Testifying before the Senate Armed Services Committee, retired Army Col. Doug Macgregor, an Iraq War veteran and executive vice president with the Virginia-based Macgregor Group, called for flattening the command structure. “The multiplicity of higher headquarters in the chain of command not only slows decision-making and increases friction, it drains the fighting formations of too many capable soldiers,” said Macgregor, who retired from the Army in 2004.
The Army needs to be prepared for a more lethal and more confusing battlefield, he said. “I think it is a different kind of battlefield from anything we've seen before,” he said at a hearing focusing on warfare in the 21st century. “It's going to demand greater dispersion.
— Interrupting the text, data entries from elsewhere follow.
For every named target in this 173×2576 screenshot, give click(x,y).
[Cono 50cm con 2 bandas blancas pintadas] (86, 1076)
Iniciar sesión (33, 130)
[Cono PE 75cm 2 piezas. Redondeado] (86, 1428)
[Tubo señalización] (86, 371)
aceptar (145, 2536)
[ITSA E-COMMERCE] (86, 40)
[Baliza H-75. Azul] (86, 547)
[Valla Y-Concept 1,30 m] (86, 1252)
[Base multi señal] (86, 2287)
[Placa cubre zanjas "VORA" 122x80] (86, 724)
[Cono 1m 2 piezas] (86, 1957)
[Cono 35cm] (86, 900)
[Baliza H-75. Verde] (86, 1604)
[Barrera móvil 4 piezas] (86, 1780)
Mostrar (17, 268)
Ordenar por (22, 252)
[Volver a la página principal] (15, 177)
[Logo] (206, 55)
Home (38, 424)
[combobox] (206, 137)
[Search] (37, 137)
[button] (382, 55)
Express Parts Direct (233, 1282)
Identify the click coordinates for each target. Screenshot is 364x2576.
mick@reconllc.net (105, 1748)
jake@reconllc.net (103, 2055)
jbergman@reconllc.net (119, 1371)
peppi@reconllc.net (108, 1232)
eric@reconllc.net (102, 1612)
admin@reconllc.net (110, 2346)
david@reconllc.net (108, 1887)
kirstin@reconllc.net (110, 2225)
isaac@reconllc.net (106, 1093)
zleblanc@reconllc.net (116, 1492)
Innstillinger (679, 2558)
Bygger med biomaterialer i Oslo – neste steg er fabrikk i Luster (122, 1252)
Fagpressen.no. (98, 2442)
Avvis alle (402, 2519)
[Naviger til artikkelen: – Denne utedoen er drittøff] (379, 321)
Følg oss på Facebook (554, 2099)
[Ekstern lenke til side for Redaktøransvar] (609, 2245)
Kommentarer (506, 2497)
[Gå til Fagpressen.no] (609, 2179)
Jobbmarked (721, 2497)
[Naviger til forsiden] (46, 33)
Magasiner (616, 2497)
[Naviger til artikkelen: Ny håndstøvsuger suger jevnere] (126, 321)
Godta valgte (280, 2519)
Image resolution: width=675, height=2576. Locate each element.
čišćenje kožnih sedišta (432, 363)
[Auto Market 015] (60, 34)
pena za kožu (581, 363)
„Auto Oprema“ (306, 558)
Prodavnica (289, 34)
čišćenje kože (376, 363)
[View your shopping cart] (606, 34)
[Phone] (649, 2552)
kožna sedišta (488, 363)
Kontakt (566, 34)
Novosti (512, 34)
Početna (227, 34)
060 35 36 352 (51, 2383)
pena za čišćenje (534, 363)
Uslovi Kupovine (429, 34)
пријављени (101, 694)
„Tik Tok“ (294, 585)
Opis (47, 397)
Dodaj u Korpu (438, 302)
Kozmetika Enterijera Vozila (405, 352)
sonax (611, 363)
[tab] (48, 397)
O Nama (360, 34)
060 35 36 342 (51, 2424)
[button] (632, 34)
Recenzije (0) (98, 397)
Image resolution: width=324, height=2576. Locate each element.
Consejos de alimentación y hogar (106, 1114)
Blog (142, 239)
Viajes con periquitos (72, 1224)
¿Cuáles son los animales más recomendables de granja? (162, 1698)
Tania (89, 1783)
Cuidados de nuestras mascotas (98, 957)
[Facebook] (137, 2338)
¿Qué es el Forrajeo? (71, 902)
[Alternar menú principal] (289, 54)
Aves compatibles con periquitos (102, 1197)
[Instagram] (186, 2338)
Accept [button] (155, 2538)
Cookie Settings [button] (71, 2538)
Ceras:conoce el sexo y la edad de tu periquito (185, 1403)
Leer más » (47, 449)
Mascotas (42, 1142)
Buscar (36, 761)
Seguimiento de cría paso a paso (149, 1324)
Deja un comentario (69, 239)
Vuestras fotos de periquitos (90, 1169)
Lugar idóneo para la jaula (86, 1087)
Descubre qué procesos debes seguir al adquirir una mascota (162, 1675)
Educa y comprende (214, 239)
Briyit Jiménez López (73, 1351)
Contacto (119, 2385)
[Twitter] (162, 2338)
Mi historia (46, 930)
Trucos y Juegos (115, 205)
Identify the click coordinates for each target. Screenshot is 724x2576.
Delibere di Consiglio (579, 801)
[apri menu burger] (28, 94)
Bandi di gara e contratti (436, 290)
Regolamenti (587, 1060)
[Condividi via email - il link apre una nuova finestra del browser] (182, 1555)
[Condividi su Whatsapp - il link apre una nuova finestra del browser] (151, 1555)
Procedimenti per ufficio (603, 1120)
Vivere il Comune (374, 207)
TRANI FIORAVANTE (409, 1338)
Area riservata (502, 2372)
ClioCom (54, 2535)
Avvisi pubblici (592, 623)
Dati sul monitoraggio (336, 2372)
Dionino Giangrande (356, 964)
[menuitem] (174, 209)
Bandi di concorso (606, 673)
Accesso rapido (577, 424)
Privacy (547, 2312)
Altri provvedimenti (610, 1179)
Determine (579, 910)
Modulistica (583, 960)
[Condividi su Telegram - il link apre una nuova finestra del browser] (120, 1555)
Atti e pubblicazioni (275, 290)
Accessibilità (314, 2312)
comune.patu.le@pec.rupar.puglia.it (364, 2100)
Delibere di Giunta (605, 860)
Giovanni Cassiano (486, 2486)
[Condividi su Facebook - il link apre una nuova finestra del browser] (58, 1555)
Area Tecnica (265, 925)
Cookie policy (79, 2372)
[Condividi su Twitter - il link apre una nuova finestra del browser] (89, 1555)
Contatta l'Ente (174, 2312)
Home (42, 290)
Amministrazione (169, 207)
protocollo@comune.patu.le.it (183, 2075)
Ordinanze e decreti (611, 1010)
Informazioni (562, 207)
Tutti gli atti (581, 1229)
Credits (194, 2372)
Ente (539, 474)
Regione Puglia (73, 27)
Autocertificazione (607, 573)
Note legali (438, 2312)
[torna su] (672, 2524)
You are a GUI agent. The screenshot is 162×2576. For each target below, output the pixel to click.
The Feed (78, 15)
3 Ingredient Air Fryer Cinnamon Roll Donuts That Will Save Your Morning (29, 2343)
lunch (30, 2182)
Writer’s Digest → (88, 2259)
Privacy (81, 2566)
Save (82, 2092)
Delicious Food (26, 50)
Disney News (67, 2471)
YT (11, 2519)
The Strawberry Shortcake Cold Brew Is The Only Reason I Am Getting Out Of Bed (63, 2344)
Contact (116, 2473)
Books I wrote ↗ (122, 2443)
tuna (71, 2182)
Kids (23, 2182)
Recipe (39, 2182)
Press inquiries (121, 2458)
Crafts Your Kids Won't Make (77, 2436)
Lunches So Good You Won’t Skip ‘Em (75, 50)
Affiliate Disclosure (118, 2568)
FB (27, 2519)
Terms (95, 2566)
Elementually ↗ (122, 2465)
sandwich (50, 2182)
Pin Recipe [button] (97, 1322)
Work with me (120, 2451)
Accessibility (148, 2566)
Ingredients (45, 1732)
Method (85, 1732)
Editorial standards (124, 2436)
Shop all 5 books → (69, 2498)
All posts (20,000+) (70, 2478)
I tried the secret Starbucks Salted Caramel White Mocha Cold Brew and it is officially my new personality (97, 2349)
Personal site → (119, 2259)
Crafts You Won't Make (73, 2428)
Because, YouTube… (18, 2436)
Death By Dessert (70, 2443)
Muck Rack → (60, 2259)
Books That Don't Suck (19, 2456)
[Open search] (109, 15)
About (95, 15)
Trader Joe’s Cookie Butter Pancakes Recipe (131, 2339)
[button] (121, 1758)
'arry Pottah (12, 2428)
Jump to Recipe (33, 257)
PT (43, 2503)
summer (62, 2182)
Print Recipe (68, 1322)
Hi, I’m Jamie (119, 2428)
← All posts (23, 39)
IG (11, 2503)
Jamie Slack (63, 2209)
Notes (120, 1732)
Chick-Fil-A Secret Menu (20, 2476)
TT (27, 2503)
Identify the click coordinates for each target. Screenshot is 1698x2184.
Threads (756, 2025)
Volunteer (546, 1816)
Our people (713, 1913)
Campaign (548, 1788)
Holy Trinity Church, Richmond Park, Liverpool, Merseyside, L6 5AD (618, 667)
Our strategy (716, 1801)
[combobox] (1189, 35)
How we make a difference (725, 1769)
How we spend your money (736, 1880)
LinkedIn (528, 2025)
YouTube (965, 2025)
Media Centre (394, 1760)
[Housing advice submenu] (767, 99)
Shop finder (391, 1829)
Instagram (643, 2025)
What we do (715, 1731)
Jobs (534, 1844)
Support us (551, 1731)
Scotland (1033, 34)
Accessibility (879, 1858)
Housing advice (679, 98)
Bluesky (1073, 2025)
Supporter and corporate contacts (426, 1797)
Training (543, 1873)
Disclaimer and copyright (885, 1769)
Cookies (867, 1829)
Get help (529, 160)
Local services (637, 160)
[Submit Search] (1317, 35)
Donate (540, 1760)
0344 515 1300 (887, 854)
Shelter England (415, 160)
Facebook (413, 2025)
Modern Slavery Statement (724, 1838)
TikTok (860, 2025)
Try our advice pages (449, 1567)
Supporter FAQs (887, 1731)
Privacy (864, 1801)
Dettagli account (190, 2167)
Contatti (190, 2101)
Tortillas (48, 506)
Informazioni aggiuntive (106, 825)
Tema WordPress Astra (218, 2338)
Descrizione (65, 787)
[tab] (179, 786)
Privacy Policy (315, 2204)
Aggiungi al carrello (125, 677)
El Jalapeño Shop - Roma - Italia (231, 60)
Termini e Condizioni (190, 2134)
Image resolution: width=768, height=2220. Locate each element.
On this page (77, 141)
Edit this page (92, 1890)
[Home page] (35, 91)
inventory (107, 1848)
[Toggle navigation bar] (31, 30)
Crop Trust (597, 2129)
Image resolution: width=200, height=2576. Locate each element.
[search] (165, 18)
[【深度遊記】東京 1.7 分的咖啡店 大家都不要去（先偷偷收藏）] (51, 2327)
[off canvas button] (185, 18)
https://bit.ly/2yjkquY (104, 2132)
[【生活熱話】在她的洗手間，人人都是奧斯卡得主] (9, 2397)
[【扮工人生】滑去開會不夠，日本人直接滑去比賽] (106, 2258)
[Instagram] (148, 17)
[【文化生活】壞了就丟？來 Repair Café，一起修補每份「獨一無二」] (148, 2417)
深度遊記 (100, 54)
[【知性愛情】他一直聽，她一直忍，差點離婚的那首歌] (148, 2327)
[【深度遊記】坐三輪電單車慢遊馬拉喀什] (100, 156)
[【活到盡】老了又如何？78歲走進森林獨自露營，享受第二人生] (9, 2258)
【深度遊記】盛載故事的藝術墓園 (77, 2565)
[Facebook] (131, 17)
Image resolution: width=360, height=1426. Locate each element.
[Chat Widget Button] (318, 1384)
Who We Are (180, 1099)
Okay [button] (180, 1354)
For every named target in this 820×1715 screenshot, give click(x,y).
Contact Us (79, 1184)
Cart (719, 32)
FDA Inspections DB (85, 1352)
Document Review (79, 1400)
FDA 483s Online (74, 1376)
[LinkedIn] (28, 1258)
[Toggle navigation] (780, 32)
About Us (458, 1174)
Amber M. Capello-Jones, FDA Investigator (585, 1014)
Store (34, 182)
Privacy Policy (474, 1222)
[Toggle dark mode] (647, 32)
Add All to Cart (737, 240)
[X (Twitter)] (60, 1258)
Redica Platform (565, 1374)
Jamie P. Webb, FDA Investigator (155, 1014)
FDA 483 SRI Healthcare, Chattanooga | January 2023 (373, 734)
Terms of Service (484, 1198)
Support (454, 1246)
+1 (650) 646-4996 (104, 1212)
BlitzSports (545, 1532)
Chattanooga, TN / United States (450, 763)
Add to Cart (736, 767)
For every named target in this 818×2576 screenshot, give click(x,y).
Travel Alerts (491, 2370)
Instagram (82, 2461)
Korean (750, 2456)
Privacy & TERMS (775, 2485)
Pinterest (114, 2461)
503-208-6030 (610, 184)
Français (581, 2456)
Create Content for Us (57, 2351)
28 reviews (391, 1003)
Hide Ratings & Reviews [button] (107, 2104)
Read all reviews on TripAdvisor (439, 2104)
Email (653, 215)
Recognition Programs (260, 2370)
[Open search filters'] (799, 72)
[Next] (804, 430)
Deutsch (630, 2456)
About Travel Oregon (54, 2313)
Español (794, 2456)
We're going to see that battlefield emptied quite a bit even more so than we've seen over the last 50 years.
“We can't simply hold ground, dig in and fight back because if we're static for any length of time, the persistent surveillance will find us and attack us,” he said.
“We have to begin to look at innovative and integrated command structures that already integrate members of all the services in a way that creates coherence across service lines in a coherent view of warfare,” he said.